DDS provided an alternative to the Risk Mitigation Framework Authorization to Operate (ATO) process with a Rapid ATO. Currently, ATOs take 9 to 18 months and focus on compliance over effective security.

In 2019, the first application, called R2D2, was approved as a trial run. DDS received the approval to pursue the Rapid ATO by the DOD Senior Information Security Officer in November 2019 for two additional projects (Battle for Mon Cala and SABER).

Success in those projects aims to make Rapid ATO a standard for all future software related projects moving forward.

 

Case No. 05

DEF CON

For the second year running, DDS partnered with the United States Air Force to participate in Aerospace Village at DEF CON 28. Together, we hosted the 2020 Space Security Challenge, the first-ever Hack-A-Satellite CTF at DEF CON, and a series of interactive workshops on aerospace hacking.

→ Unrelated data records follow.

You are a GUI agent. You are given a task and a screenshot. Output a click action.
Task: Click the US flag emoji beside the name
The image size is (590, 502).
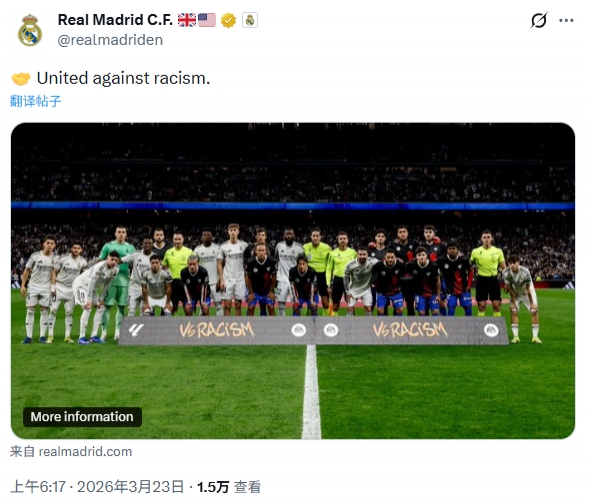click(207, 20)
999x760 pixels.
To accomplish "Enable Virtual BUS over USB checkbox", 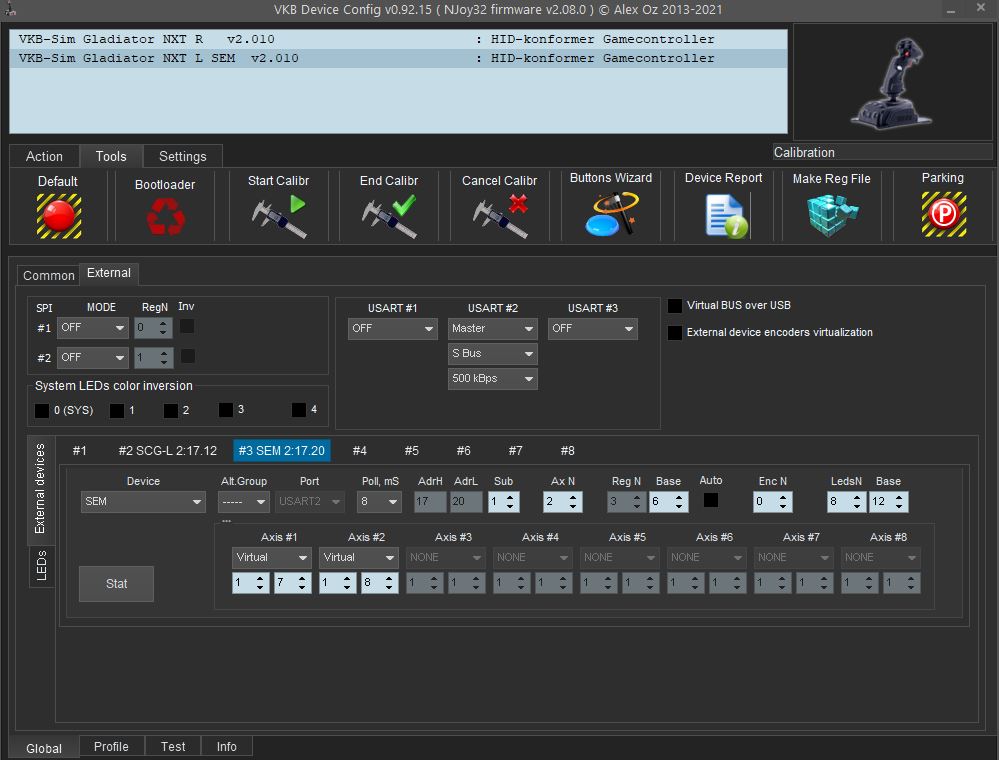I will (x=676, y=306).
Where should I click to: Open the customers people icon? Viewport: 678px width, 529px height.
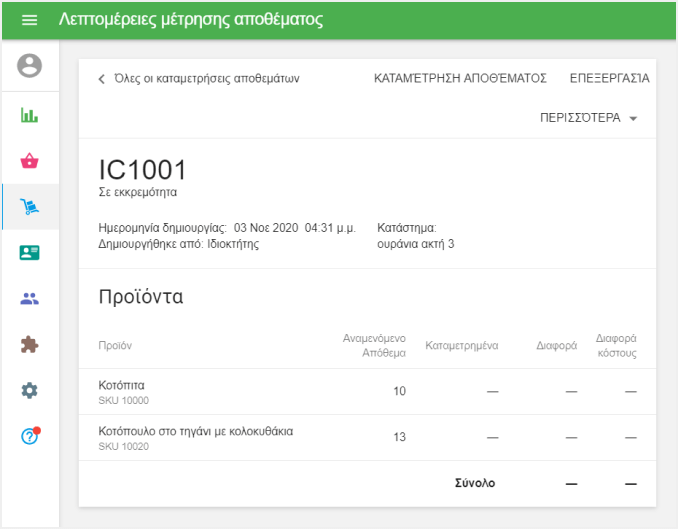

With nothing but some ingenuity and a whole lot of LEGO® building bricks, Defense Digital Service engineers rigged up four aviation workshops, three satellite hacking workshops, and one ground station workshop with partner Red Balloon Security for DEF CON 28 SAFEMODE participants to test their skills hacking real devices from the comfort of their own homes.

We had a blast hosting 2,300 participants across our Bricks in the Air, CPX SimpleSat, DDSat-1, and NyanSat workshops! Conversations on Twitch and Discord throughout the weekend proved to us once again that hands-on experiences like these, especially from a distance during a global health pandemic, are essential in training the next generation of security researchers.